Longo .244/.355/.495 31HR 3SB
BJ .245/.332/.430 23HR 37SB
Zob .269/.353/.469 20HR 19SB
Joyce .277/.347/.478 19HR 13SB
Demon .261/.326/.418 16HR 19SB
これがTBの本塁打トップ5人です。ついでにチーム首位打者のコッチマンは11HR。こう見るとやはりLongoは立派でしょう。今年は怪我もあり不調でしたが、9月には調子を上げてキャリア2度目の30HRをクリアしました。主砲の役割を果たすことができた、と言えるかと思います。しかし問題はここからです。打率は.244しかない(もともと高打率を記録する選手ではないですけど)のに出塁率は.355、四球は133試合しか出ていないのにキャリアハイとなる80個、IsoDは.111と1割を超える値が出ています。そして長打率はキャリア最低かつ初の4割台となる.495。ここから何が見えてくるかというと、明らかにLongoを警戒し、マークが厳しくなった、ということ。
ASにもファン投票で選ばれるなどマイナーな球団であるTBにしては珍しく認知度が高い選手です。当然マークは厳しいでしょう。しかし去年まではここまでマークが厳しくはなかっただろうことがわかります。では去年とは何が違うのでしょう?
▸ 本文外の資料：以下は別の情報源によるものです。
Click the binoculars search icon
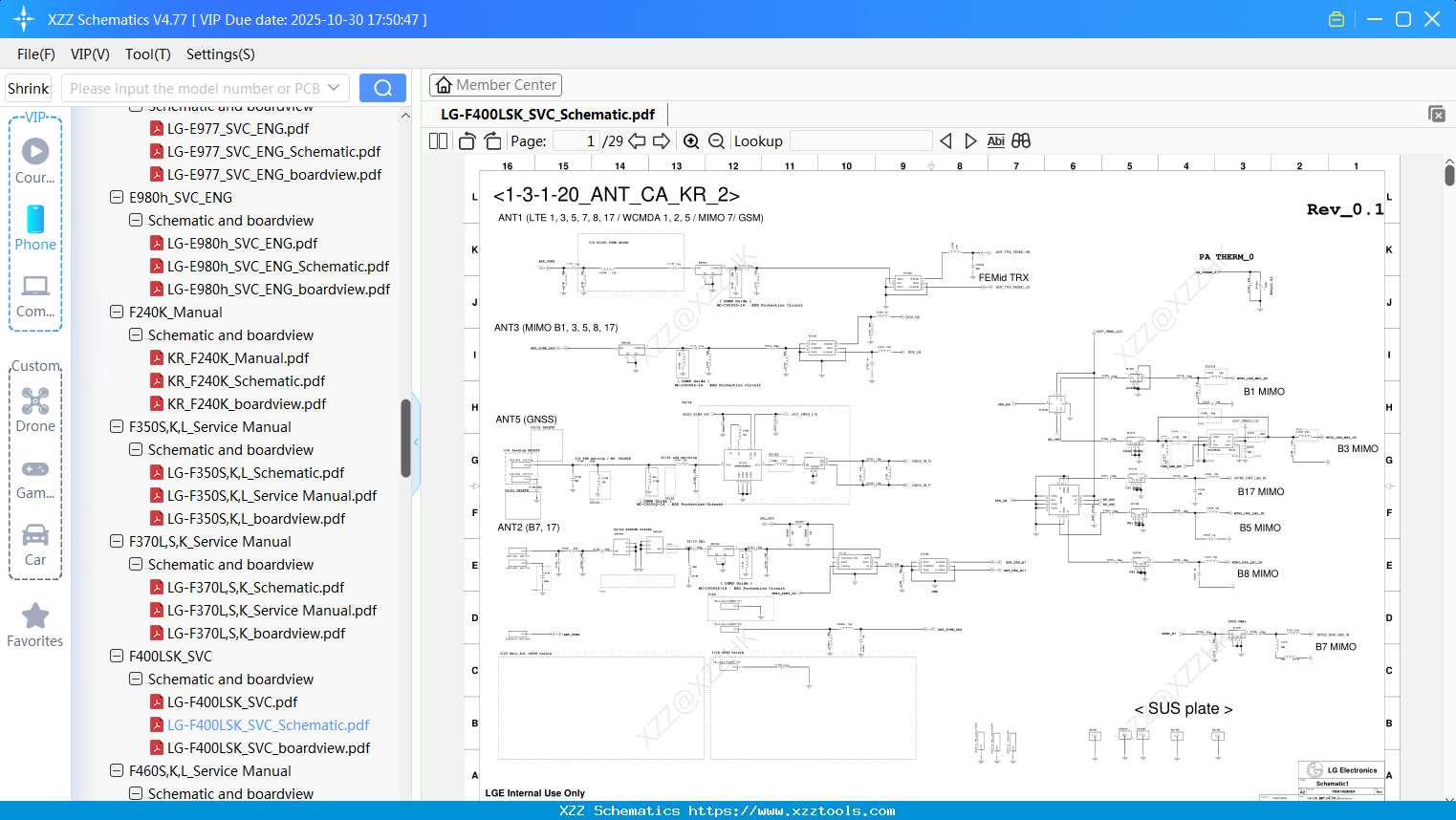The width and height of the screenshot is (1456, 820). click(1020, 140)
それは後を打つ打者。去年まではTBはぺーな先生がおりました。07年には46HRを打ちチームのシーズン最多本塁打をマーク、09年は骨折しながら39HRでNYYのテシェーラと並んで本塁打王を獲得しました。その長距離砲がFAで移籍してしまったのです。そしてぺーなはいわゆる主砲と呼ぶにはちょっと違和感がありました。
ぺーなはもともと低打率で三振が多く当たれば飛ぶけど基本的に当たらない、という選手です。彼にチャンスで期待するにはちょっと無理があったのです。しかし、彼を主砲Longoの援護砲と考えると途端に輝きを増しました。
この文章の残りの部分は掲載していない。